# Copying video images



## Me Died Blue (Feb 18, 2006)

Is there a way to capture a snapshot of a running video (through Windows Media Player, Real Player, Quicktime, etc.) and have it as an image to save, or at least to print? There aren't any such options when I simply right-click the image when it's paused, and I can't seem to find mention of such a feature in the tools or other sections.


----------



## Peter (Feb 18, 2006)

you could control printscreen and past it into paint. That's "ctrl" plus "prt scr" on the keyboard (qwerty). Then open the Paint application and file-paste it.


----------



## Semper Fidelis (Feb 19, 2006)

I know Nero Showtime has that feature.
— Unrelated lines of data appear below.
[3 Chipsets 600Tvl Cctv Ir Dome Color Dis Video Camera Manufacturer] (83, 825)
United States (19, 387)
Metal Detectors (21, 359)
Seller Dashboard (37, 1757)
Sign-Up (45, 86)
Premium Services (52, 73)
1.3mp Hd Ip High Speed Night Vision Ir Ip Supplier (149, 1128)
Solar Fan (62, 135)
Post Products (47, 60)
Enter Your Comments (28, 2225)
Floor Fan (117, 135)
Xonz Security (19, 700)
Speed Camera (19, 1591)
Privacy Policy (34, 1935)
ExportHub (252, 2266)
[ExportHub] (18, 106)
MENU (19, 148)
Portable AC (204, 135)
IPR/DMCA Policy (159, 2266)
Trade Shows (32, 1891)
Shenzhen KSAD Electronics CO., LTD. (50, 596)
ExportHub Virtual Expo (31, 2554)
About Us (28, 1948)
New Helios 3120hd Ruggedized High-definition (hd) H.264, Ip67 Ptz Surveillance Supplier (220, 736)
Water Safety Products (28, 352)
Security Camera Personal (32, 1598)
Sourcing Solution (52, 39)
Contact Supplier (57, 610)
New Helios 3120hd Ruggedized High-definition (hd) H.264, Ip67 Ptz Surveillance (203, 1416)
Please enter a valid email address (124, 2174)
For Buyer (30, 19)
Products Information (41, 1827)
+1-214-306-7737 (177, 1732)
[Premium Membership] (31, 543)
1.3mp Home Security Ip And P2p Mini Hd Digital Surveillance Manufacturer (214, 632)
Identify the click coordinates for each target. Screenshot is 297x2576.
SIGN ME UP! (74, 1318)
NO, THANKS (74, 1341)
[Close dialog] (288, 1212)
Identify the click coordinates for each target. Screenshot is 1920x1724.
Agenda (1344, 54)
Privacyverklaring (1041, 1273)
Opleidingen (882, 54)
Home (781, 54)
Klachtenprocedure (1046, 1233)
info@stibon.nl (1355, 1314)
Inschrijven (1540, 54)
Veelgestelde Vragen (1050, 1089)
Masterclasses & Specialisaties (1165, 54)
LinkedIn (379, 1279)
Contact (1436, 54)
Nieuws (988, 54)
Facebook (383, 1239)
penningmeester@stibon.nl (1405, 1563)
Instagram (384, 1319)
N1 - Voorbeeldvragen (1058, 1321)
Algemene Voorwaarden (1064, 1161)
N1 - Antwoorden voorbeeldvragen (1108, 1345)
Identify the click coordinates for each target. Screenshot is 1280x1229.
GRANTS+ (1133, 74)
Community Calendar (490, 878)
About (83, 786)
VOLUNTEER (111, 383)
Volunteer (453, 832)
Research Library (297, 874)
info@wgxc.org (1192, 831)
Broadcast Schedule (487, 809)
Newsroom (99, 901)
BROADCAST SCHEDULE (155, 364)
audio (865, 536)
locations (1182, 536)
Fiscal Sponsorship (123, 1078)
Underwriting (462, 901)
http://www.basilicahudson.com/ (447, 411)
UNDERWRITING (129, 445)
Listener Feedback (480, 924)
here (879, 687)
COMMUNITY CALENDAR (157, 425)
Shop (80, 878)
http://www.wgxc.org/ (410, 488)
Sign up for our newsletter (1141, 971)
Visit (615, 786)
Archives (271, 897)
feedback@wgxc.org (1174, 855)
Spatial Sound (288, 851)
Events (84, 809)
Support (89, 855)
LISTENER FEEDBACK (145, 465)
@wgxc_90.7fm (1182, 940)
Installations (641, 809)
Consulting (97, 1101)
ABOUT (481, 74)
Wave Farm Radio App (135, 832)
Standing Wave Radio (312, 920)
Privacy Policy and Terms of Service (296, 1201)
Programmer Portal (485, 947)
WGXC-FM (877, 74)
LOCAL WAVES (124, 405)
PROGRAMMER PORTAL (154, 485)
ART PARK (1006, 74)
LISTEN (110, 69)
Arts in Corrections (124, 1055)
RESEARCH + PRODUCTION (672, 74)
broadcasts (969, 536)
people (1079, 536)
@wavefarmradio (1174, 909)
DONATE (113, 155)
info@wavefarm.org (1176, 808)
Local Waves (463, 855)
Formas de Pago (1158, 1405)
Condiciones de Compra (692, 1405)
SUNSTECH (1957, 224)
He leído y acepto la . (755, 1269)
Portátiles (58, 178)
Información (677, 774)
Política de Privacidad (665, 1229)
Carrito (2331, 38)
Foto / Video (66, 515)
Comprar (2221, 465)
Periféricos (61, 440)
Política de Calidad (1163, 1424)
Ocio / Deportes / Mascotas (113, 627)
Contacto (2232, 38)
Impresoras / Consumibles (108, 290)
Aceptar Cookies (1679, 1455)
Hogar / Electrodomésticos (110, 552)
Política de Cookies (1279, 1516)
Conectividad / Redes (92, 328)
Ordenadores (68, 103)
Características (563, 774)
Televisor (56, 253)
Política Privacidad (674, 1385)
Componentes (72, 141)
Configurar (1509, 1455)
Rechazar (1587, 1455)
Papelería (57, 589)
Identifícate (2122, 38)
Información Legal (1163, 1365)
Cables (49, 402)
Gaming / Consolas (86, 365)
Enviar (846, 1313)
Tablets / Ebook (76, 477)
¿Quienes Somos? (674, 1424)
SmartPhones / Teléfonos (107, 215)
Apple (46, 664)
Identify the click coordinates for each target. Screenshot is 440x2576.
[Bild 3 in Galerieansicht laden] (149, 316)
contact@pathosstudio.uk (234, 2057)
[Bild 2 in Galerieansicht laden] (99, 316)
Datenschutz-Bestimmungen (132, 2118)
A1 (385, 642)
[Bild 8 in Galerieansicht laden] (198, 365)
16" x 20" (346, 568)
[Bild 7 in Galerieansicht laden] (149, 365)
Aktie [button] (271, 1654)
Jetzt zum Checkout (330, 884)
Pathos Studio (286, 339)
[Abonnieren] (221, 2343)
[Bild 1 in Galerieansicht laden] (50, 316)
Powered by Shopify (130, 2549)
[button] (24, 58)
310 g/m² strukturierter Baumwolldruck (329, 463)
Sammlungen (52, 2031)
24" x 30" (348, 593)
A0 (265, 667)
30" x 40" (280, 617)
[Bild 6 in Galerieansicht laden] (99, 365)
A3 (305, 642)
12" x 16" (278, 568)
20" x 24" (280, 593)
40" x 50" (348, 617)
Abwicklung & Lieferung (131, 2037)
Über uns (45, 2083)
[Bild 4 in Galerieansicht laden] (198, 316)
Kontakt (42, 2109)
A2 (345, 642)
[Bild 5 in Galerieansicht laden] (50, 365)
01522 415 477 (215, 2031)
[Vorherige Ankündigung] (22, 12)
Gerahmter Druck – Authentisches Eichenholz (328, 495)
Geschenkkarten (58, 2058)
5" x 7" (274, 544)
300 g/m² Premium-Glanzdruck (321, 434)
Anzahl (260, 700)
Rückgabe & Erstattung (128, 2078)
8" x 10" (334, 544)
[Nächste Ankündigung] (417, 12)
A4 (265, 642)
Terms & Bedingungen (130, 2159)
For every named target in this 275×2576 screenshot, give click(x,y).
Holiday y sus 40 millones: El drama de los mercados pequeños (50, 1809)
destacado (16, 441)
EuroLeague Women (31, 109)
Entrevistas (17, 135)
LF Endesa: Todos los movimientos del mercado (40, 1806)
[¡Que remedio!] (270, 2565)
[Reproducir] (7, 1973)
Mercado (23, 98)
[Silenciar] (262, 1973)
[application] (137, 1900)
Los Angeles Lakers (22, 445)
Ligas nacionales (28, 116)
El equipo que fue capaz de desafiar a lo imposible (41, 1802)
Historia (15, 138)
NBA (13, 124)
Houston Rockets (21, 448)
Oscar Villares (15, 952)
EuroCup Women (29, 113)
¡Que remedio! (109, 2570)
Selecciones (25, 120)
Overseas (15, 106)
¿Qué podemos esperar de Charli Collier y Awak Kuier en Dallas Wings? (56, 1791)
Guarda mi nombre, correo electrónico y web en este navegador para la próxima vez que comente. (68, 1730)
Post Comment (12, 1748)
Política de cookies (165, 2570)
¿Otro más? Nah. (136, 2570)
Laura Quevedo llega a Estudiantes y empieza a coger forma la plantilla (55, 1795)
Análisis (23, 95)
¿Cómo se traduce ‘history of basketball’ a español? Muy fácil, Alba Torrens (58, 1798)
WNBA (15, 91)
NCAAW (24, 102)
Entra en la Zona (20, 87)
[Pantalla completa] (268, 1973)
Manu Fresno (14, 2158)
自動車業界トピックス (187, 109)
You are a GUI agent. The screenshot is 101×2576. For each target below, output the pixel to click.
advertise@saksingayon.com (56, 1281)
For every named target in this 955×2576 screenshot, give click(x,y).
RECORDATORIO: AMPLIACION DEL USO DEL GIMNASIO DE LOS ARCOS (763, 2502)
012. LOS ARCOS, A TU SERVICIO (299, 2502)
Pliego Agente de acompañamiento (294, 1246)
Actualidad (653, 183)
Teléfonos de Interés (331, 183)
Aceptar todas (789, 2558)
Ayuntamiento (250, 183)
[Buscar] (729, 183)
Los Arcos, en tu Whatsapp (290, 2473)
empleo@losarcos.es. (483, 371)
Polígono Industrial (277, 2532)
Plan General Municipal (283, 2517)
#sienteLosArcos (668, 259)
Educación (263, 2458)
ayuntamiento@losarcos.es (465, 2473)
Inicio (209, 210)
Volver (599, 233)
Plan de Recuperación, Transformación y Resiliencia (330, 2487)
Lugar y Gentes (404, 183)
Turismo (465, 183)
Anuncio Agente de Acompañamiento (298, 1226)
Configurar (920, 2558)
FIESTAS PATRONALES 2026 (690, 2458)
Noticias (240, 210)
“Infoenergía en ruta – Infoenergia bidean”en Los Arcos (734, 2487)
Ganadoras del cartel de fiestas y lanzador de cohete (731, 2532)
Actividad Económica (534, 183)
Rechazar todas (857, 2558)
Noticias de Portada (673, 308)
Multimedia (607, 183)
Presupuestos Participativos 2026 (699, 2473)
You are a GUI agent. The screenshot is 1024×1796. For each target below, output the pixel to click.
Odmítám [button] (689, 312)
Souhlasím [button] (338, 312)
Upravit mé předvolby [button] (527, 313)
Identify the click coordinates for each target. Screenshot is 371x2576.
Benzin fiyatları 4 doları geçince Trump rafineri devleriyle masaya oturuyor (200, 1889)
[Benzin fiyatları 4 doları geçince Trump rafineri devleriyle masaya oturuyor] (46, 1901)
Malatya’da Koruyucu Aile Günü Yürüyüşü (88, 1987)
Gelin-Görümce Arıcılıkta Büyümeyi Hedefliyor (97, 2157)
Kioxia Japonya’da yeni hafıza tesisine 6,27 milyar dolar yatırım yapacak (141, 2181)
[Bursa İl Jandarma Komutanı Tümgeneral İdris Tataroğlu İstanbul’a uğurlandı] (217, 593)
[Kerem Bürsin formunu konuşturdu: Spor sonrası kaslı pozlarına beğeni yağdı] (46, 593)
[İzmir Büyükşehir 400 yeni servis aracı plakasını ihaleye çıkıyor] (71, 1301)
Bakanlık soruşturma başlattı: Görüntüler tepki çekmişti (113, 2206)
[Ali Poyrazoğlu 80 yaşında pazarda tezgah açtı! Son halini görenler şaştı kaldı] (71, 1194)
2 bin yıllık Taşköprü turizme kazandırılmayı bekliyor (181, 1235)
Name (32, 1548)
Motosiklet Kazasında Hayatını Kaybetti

Other DVD playing software allows you to do it. Here is a good article on it: Linky



> Some users try to grab the current video frame by pressing the standard Windows "Print Screen" key (next to F12 key on the QWERTY keyboard). But when the image screenshot from clipboard is pasted into an image editor, the capture is a black blank screen instead of the actual video.
> 
> Reason: When the video plays, it is actually displayed on a different surface/layer called overlay that is produced by hardware acceleration. When you take a normal screen capture, you're taking it of the normal surface where the video isn't displayed. That's why it comes out black as it is invisible to the screen capture software.
> 
> ...


----------